Washington se prepara para un día histórico. Donald Trump recibirá a Volodimir Zelenski en la Casa Blanca, con la mirada del mundo puesta en la posibilidad de un acuerdo de paz entre Ucrania y Rusia. Pero el ambiente no es de celebración, sino de tensión.
Putin, desde Moscú, ya puso su condición: la anexión definitiva de Donetsk y Luhansk. Para Trump, esto podría significar el fin inmediato de la guerra. Para Zelenski, en cambio, aceptar tal propuesta sería traicionar la soberanía de su país.
El tablero geopolítico: aliados frente a la presión
El presidente ucraniano no llega solo. Lo acompañan líderes europeos como Emmanuel Macron, Ursula von der Leyen y Mark Rutte. Todos saben que ceder territorios abre la puerta a más ambiciones del Kremlin.

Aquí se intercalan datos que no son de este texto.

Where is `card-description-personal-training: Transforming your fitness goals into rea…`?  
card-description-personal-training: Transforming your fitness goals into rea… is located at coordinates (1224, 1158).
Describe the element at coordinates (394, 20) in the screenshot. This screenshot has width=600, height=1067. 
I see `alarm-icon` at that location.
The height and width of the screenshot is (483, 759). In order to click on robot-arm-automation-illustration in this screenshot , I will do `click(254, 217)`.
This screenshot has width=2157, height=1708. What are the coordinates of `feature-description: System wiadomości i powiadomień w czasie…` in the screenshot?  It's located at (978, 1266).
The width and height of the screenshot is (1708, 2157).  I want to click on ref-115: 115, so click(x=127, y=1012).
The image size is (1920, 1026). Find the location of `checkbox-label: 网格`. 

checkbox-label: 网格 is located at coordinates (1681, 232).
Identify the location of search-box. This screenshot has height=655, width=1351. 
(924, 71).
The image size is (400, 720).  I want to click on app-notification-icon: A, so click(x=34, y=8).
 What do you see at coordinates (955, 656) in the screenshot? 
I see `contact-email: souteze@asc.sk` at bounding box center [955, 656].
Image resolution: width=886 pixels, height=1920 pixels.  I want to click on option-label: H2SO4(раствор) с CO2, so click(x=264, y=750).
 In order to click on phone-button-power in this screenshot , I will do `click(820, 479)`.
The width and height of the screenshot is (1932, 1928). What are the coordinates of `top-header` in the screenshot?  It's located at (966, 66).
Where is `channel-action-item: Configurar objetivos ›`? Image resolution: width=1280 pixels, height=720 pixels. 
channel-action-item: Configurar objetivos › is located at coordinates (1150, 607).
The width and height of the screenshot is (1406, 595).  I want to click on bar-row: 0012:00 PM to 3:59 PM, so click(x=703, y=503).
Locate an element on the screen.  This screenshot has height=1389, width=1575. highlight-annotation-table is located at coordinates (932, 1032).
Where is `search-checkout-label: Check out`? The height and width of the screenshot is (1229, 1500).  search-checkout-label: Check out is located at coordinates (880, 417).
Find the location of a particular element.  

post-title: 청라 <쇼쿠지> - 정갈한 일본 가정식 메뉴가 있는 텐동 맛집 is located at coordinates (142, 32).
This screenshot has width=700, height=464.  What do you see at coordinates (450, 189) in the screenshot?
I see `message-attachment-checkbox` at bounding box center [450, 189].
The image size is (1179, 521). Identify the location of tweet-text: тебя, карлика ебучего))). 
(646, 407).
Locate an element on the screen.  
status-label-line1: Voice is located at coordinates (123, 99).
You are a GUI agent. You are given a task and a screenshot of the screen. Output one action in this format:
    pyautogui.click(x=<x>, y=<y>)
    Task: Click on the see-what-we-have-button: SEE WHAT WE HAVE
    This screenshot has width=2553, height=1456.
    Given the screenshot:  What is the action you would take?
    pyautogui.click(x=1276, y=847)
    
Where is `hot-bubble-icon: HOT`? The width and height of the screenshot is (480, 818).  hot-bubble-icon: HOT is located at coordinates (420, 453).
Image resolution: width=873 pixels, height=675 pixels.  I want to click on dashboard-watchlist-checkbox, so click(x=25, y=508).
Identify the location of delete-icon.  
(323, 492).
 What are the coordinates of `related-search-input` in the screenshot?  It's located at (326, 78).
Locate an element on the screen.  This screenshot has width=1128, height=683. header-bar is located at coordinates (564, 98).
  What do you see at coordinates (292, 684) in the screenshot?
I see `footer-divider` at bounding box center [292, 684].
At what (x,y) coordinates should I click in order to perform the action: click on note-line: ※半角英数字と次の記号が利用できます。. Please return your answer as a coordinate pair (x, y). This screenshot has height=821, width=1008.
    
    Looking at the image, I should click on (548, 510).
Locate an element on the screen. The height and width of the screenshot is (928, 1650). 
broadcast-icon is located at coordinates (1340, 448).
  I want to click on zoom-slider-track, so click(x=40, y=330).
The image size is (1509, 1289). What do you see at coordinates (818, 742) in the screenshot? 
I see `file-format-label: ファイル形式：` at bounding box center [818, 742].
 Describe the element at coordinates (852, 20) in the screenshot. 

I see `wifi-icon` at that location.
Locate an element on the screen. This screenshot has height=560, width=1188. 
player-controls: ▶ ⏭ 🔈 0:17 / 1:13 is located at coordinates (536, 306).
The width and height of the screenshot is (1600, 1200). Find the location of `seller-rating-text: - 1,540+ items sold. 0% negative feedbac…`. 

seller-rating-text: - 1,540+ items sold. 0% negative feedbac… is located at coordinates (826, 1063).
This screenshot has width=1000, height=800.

Europa teme que aceptar el armisticio propuesto por Putin legitime el expansionismo ruso y debilite la seguridad del continente. Mientras tanto, Trump parece inclinado a negociar con Moscú a costa de la integridad de Ucrania.
Putin y su estrategia: el sueño imperial
Putin ya demostró su visión imperial al anexar Crimea en 2014. Ahora busca consolidar el control del Donbás y congelar la línea de combate en Kherson y Zaporizhzhia.
En Alaska, el líder ruso sedujo a Trump con un discurso pragmático: “ceder ahora para ganar la paz definitiva”.
Pero detrás de esa narrativa, Europa ve un plan a largo plazo para expandir los dominios rusos.
Trump, entre la diplomacia y la presión
El presidente estadounidense regresa a Washington con el aire de haber alcanzado “avances históricos”. En sus palabras: “Es mejor un armisticio que un simple alto el fuego”.
Su postura inquieta a la OTAN, que teme que este acuerdo sea una victoria encubierta de Moscú.
Zelenski: resistencia hasta el final
Zelenski, firme desde el inicio del conflicto, nunca aceptó ceder regiones. Para él, la paz no puede construirse sobre la entrega de territorio soberano. El líder ucraniano llega a la Casa Blanca dispuesto a confrontar la estrategia de Trump y defender la independencia de su nación.
Su dilema es claro: ¿cómo mantener el apoyo internacional sin aceptar un acuerdo que comprometa el futuro de Ucrania?
¿Qué está en juego en Washington?
El encuentro en la Casa Blanca no solo definirá el rumbo de la guerra en Ucrania, sino también la influencia de Estados Unidos en la política mundial.
Un pacto Trump-Putin podría reconfigurar la OTAN, modificar la seguridad europea y marcar un precedente en los conflictos internacionales.
Trump y Zelenski llegan a su reunión con visiones opuestas sobre cómo negociar la paz con Putin. Mientras uno apuesta por la cesión de territorios a cambio de un armisticio, el otro defiende la integridad territorial como principio irrenunciable.
La Casa Blanca será testigo de una de las decisiones más delicadas en la historia reciente: ¿se impondrá la diplomacia pragmática de Trump o la resistencia férrea de Zelenski?